TO DO: Repeat the following items exactly, reproducing everything from the line containing "Image resolution: width=1168" down to the line containing "point(170,156)", both lines included.

--- START ---

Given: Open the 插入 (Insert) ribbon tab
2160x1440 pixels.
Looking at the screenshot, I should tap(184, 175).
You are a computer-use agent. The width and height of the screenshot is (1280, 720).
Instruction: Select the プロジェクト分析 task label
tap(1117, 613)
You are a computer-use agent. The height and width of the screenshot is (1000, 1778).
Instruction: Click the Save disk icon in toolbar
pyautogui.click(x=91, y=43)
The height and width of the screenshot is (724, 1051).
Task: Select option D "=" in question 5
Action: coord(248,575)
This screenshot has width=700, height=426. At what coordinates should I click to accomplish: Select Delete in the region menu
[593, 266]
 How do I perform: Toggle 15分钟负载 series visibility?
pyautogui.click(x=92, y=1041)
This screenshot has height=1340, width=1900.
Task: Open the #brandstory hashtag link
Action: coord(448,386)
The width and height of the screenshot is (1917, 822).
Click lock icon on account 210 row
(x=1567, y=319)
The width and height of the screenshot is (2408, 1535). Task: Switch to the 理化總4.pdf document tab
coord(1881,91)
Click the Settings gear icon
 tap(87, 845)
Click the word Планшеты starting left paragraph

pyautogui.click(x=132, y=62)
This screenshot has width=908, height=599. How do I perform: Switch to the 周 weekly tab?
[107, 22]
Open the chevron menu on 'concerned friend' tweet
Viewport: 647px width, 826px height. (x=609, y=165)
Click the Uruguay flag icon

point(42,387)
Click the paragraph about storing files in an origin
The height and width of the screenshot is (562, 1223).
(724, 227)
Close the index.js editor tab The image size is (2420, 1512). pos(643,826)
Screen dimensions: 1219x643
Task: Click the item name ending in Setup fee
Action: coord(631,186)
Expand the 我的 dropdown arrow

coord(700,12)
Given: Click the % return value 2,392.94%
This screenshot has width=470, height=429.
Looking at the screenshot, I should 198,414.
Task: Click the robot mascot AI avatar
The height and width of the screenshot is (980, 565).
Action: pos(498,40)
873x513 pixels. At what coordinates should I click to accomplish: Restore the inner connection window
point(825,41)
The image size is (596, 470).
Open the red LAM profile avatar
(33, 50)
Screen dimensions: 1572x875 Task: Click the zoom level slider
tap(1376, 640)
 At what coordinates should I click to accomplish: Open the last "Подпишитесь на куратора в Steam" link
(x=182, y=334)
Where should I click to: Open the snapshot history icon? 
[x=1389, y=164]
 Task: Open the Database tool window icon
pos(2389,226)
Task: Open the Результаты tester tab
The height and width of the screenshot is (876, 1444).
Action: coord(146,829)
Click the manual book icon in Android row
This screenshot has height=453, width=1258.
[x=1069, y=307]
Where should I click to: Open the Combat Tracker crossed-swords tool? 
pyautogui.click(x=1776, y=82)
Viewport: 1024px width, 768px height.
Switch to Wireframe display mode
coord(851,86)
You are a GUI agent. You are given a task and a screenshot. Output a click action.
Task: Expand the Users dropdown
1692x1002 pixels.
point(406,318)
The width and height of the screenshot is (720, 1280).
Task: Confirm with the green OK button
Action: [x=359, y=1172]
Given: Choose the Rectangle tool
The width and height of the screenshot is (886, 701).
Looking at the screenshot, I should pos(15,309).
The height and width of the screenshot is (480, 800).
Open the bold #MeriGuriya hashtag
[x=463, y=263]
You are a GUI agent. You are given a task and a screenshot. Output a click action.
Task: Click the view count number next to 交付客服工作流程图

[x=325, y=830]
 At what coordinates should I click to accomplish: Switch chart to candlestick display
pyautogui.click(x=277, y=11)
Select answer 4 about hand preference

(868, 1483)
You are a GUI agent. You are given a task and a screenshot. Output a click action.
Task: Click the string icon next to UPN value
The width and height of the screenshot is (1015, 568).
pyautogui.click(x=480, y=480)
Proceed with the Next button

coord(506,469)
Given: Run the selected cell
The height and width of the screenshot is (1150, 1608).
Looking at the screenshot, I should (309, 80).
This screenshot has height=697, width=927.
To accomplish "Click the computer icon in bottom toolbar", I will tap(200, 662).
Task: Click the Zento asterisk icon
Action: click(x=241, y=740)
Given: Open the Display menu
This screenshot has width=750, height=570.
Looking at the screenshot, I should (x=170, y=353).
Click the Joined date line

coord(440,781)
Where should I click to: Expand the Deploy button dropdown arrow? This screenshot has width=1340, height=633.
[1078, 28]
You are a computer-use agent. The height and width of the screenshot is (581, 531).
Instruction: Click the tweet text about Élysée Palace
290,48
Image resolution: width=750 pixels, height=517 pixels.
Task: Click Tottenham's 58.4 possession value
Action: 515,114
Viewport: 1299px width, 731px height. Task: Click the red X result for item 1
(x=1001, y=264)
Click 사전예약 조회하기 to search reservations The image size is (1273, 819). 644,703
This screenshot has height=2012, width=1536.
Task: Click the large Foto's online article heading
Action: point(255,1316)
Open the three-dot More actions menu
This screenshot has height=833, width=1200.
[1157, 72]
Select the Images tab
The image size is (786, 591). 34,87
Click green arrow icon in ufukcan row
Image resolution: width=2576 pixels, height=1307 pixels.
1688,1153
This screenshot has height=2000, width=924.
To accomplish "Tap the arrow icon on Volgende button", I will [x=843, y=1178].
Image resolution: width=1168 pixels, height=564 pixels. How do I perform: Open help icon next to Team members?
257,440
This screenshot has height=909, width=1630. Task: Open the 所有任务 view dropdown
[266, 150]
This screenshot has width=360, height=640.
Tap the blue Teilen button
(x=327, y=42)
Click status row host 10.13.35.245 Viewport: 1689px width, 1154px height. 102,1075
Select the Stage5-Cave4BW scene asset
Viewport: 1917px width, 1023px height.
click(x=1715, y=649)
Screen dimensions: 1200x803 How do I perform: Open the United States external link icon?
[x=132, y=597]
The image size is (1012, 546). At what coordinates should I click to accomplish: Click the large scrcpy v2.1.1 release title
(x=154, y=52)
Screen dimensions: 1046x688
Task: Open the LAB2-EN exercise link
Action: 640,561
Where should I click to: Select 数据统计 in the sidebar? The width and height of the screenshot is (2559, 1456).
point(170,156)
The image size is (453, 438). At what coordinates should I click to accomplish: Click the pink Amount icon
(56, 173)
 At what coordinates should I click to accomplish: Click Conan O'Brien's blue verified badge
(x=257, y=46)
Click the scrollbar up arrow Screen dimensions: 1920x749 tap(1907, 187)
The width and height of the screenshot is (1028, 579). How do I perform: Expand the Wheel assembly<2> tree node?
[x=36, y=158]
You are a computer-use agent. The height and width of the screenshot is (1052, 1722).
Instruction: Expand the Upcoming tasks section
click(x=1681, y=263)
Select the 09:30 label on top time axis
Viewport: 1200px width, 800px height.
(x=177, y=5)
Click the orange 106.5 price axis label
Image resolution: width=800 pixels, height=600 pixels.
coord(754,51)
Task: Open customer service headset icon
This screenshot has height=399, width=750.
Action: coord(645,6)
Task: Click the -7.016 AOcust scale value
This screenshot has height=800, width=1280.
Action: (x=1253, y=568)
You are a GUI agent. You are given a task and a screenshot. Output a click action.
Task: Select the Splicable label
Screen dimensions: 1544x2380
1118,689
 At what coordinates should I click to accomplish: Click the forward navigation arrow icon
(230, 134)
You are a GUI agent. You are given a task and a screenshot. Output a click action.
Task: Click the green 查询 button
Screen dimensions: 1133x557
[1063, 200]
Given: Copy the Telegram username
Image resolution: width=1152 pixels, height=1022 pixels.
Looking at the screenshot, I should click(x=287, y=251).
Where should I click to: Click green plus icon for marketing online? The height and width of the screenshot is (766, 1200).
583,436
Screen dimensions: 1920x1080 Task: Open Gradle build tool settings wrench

--- END ---

EXERCISE ANSWER:
Image resolution: width=1168 pixels, height=564 pixels. How do I perform: Open help icon next to Team members?
257,440
This screenshot has height=909, width=1630. Task: Open the 所有任务 view dropdown
[266, 150]
This screenshot has width=360, height=640.
Tap the blue Teilen button
(x=327, y=42)
Click status row host 10.13.35.245 Viewport: 1689px width, 1154px height. 102,1075
Select the Stage5-Cave4BW scene asset
Viewport: 1917px width, 1023px height.
click(x=1715, y=649)
Screen dimensions: 1200x803 How do I perform: Open the United States external link icon?
[x=132, y=597]
The image size is (1012, 546). At what coordinates should I click to accomplish: Click the large scrcpy v2.1.1 release title
(x=154, y=52)
Screen dimensions: 1046x688
Task: Open the LAB2-EN exercise link
Action: 640,561
Where should I click to: Select 数据统计 in the sidebar? The width and height of the screenshot is (2559, 1456).
point(170,156)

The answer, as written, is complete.